■ **REQUIRED WORK**:
**A)** In the text on electricity prices, which organization has received several billion dollars in fuel subsidies over the past decade?
**B)** Reproduce the stretch from "The tax-payer money" through "for poorer consumers." in the text on electricity prices, swapping "hospitals" for "clinics".
**C)** Write what comes next in the text on electricity prices, picking up after its final sentence.

::: TEXT BLOCK :::

There is a good case to support government plans to increase the price of electricity even though global oil prices have been going down over the past year.
A high price for electric power will incentivise the private sector to invest more in building new power plants. This is vital to close the huge gap between demand and supply that holds back industrial development in the economy.
It will also enable subsidies to be cut and assist Bangladesh Petroleum Corporation in paying back some of the several billion dollars it has received in fuel subsidies over the past decade.
The tax-payer money saved during the window opened by lower international oil prices can be used to top up much needed funds for government schools and hospitals and provide targeted financial aid for poorer consumers.
Maintaining a high price of electric power will also motivate rural households to continue to invest in household solar power systems, which are proving invaluable in bringing clean renewable power to households which can benefit from it most.

::: DATA EXCERPTS :::

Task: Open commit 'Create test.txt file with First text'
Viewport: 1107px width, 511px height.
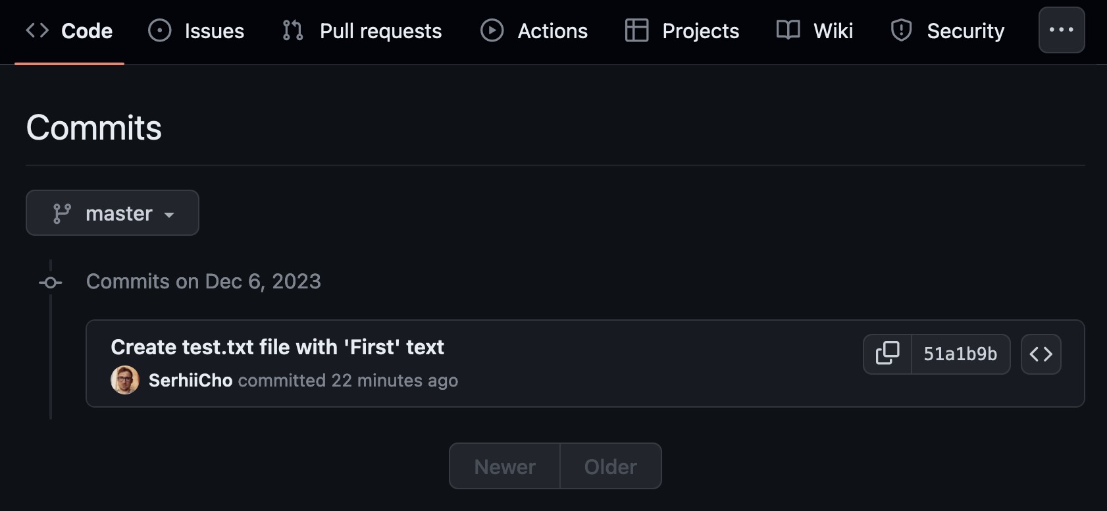Action: point(277,346)

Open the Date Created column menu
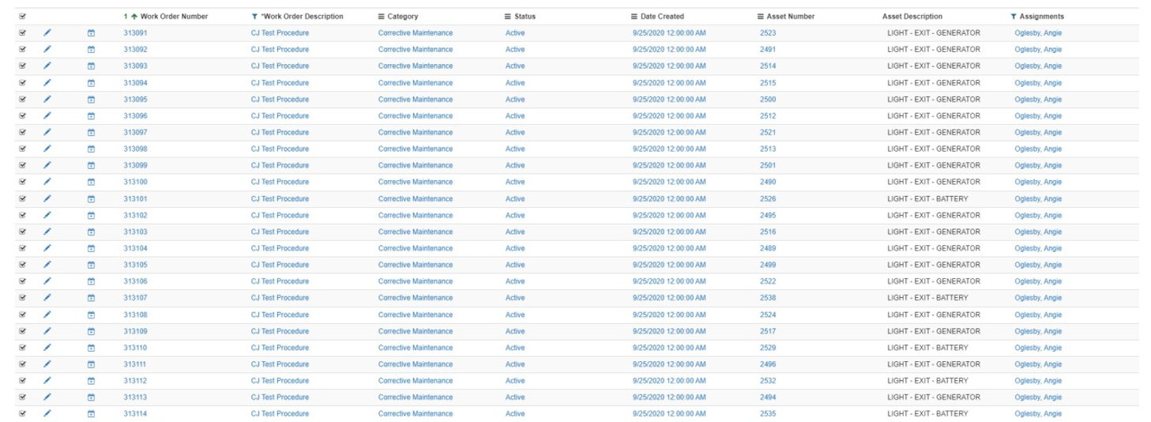click(634, 17)
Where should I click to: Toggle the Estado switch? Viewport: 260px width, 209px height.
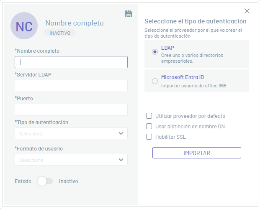click(45, 181)
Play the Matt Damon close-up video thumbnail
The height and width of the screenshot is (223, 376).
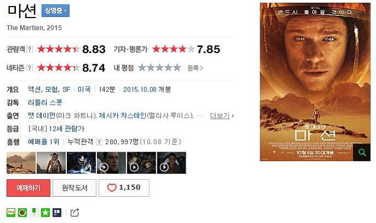[x=111, y=163]
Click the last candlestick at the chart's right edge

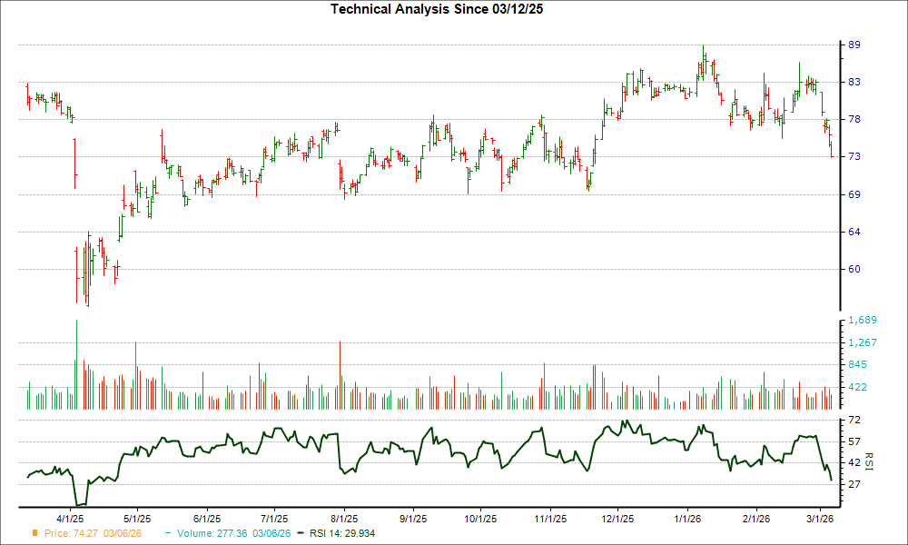tap(832, 150)
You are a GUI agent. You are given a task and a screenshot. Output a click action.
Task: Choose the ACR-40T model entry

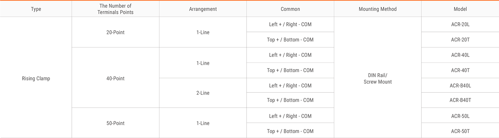point(460,70)
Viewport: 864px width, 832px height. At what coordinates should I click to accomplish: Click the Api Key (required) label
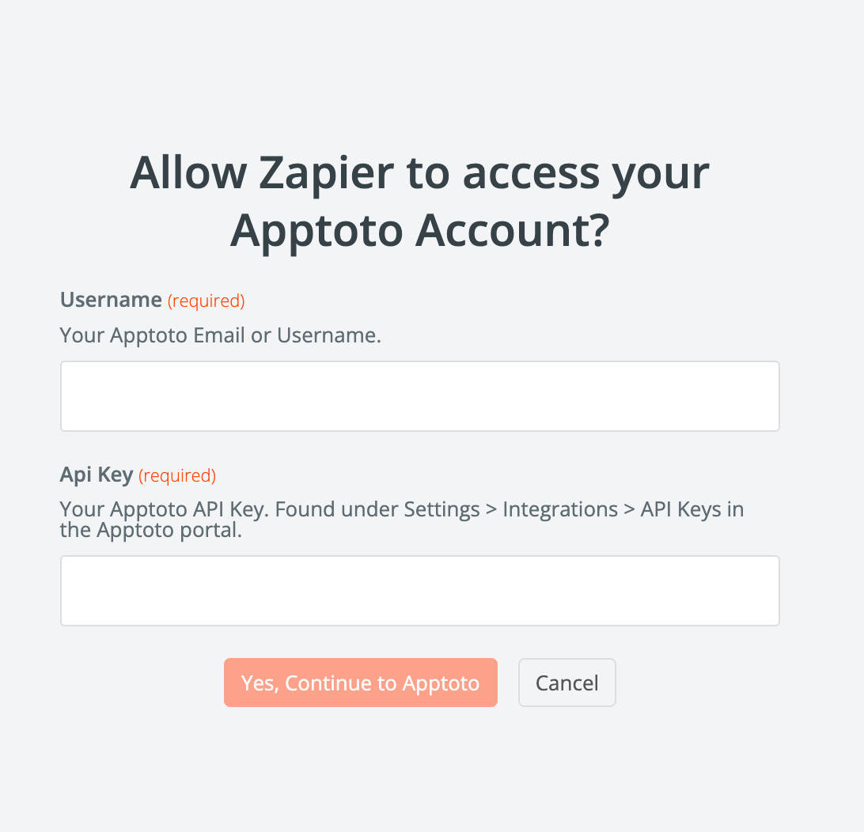(x=97, y=475)
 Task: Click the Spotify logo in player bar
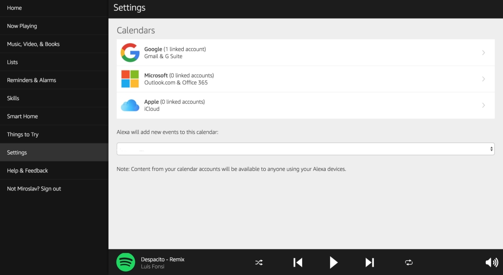click(126, 262)
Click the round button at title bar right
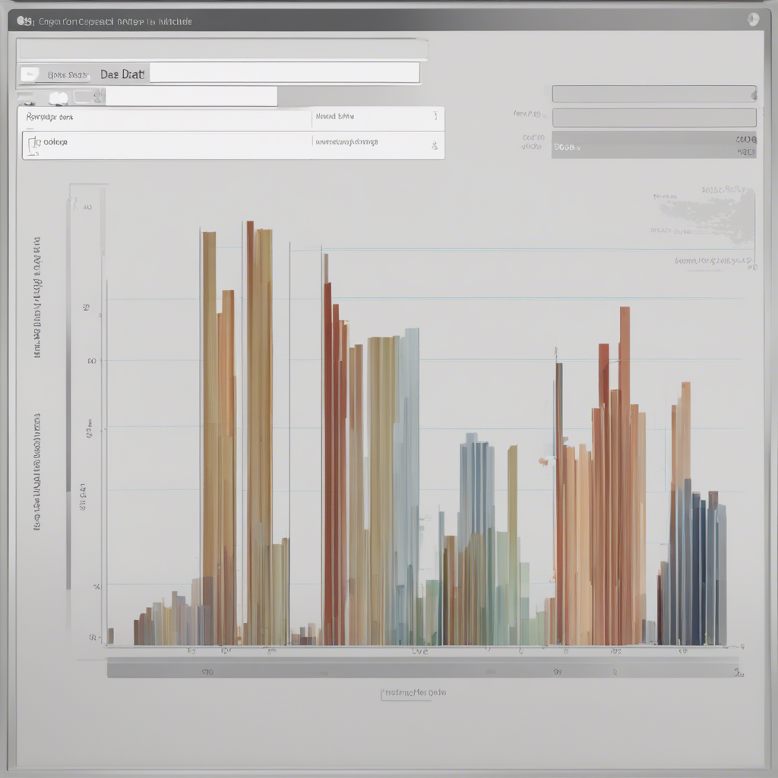The width and height of the screenshot is (778, 778). [752, 21]
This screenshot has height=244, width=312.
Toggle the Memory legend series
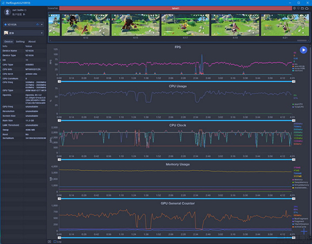pos(297,179)
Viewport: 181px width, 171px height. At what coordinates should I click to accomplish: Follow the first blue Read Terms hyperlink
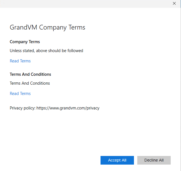click(20, 61)
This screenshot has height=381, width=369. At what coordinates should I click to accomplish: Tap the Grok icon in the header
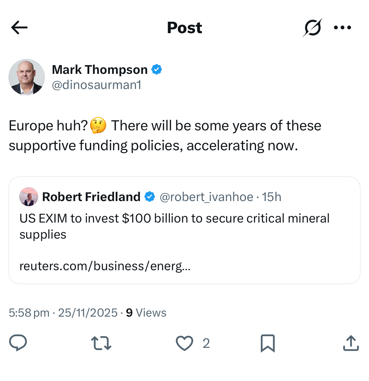(312, 27)
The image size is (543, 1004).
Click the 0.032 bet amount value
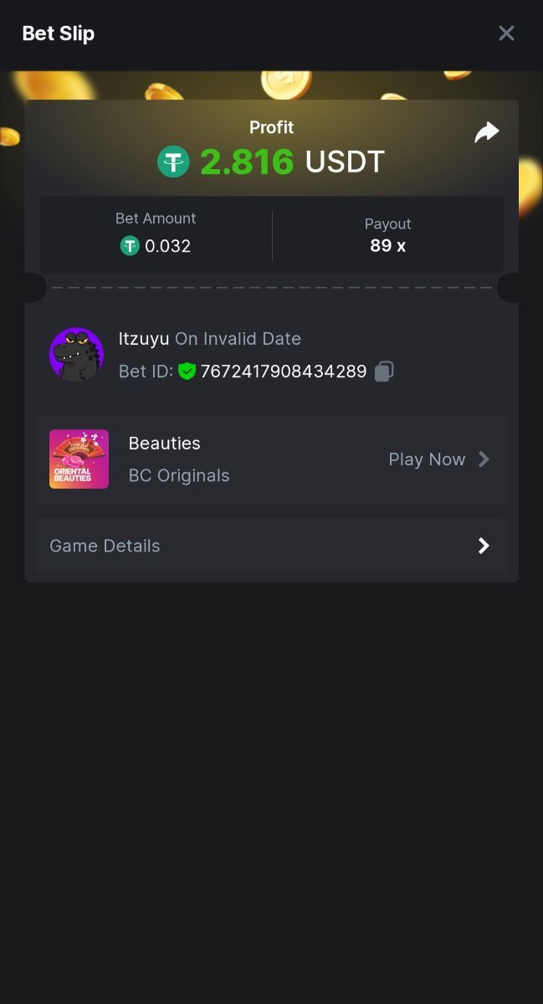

:::

■ **EXPECTED RESPONSES**:
**A)** Bangladesh Petroleum Corporation

**B)**
The tax-payer money saved during the window opened by lower international oil prices can be used to top up much needed funds for government schools and clinics and provide targeted financial aid for poorer consumers.

**C)**
Just as it was a mistake for the government to waste tax-payer money subsidising energy use when oil prices were high, it would be folly to cut prices now when as a finite resource, the price of imported fossil fuel can be expected to start rising again.
Tax-payer funds should not be used to subsidise finite fossil fuels. As well as being expensive and adding to greenhouse gas emissions, subsidies have proven to impose more costs on the public in the long run, by distorting the market and preventing investment in new and more reliable power generation.
A sensible long-term approach to pricing is imperative to facilitate the long-term investment that industries and consumers need to be assured of uninterrupted power, and to grow investment in renewable energy.